Though he mostly refers to wild asparagus, he mentions a large asparagus grown in Ravenna. Juvenal served "some wild asparagus, gathered by the bailiff's wife," another reference to wild asparagus. Apicius gave recipes but they may or may not have been for cultivated asparagus. The Emperor Augustus is supposed to have been very fond of it and to have originated a saying, Velocius quam asparagi coquantur - Quicker than you can cook asparagus. Bartolomeo Sacchi, better known as Platina, who was a papal librarian, not a cook, mentions asparagus in his work, “On Right Pleasure and Good Health” in about 1475. This is a hidden history.

King Louis XVI of France, who did indeed dress in silken splendor when he dined, was so in love with asparagus that his gardeners were instructed to grow it in hothouses for his year round pleasure. Globalization has made us almost as lucky as kings without the risk of being beheaded, and today we import asparagus from Mexico or Peru in the winter.

It was in the nineteenth century when dinners became great shows of wealth that asparagus took its place in history as the pampered princess (we do think of this as feminine) of vegetables.

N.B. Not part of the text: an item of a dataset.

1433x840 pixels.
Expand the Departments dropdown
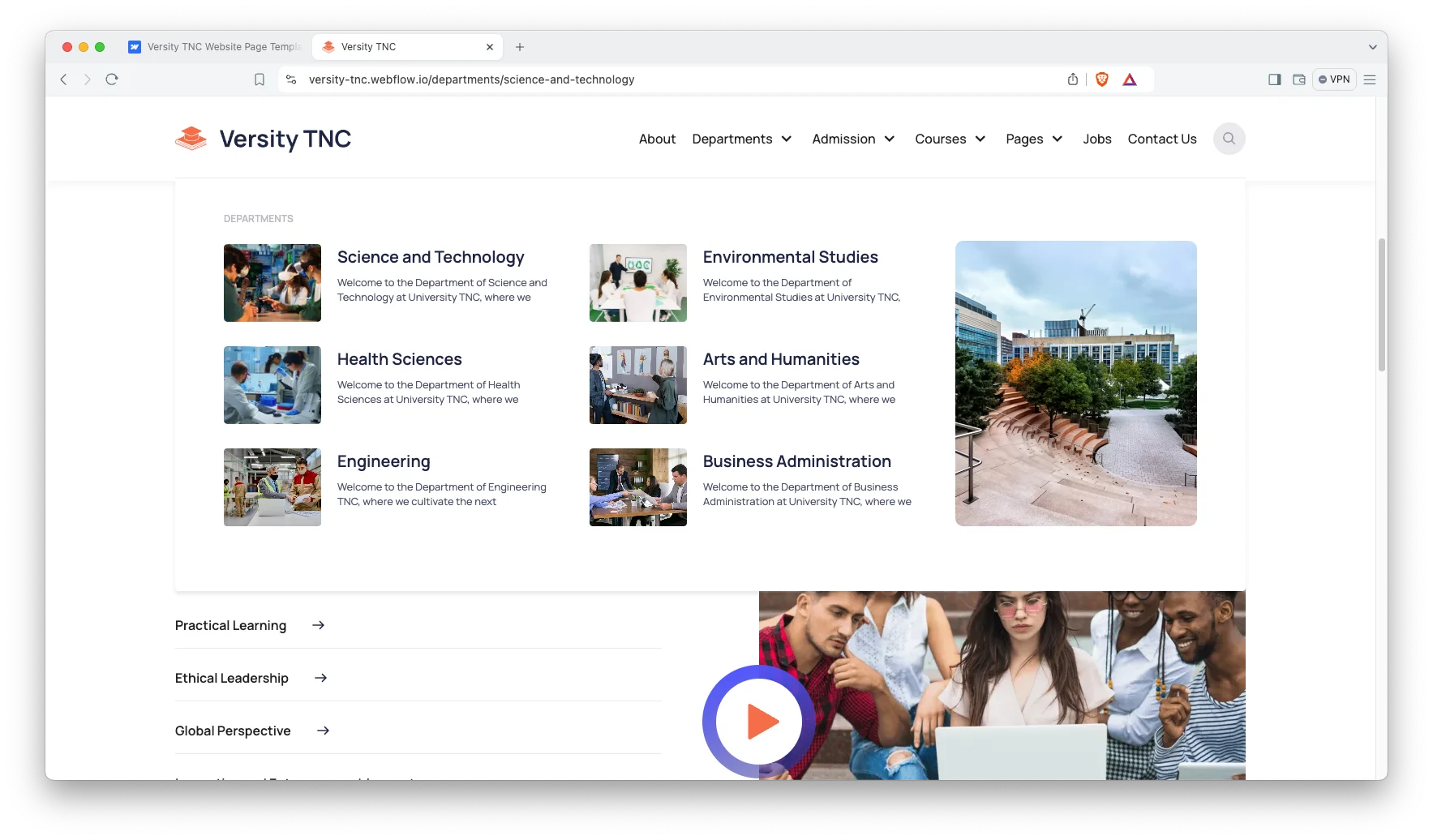(741, 139)
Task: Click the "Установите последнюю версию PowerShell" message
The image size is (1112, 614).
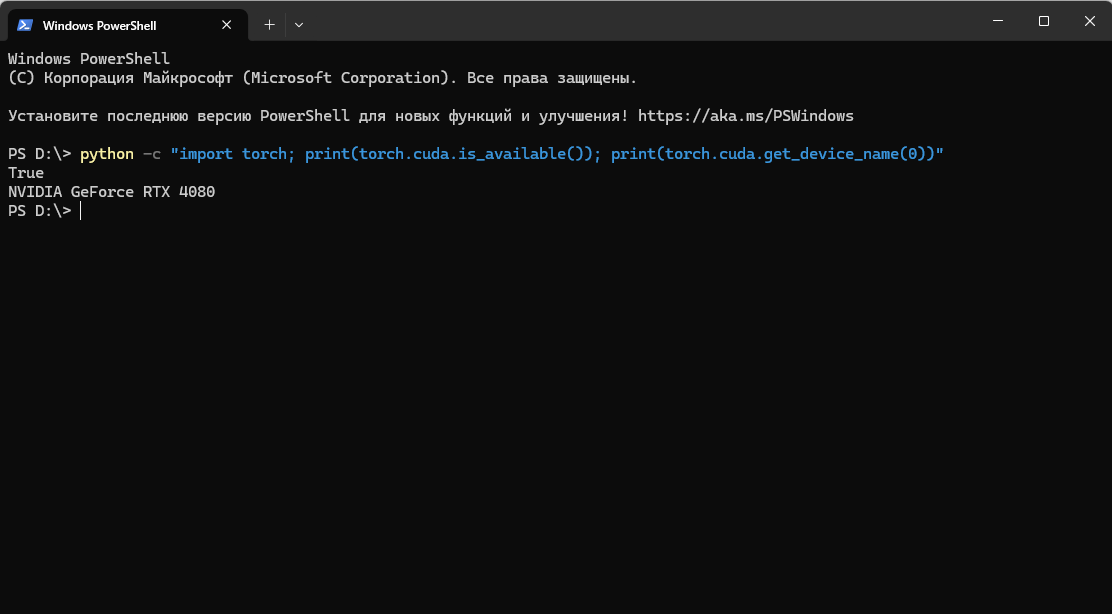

Perhaps it was the cost of asparagus that elevated it to such heights and even Brillat- Savarin stated, "They are certainly very fine, but at such a price no one but the King or some prince will be able to eat them."

Wild asparagus is still found and used today, growing in very thin stalks in the hills of Provence. These fine stalks are often chopped and used in omelets, just as we might peel and chop the larger commercial stalks of asparagus.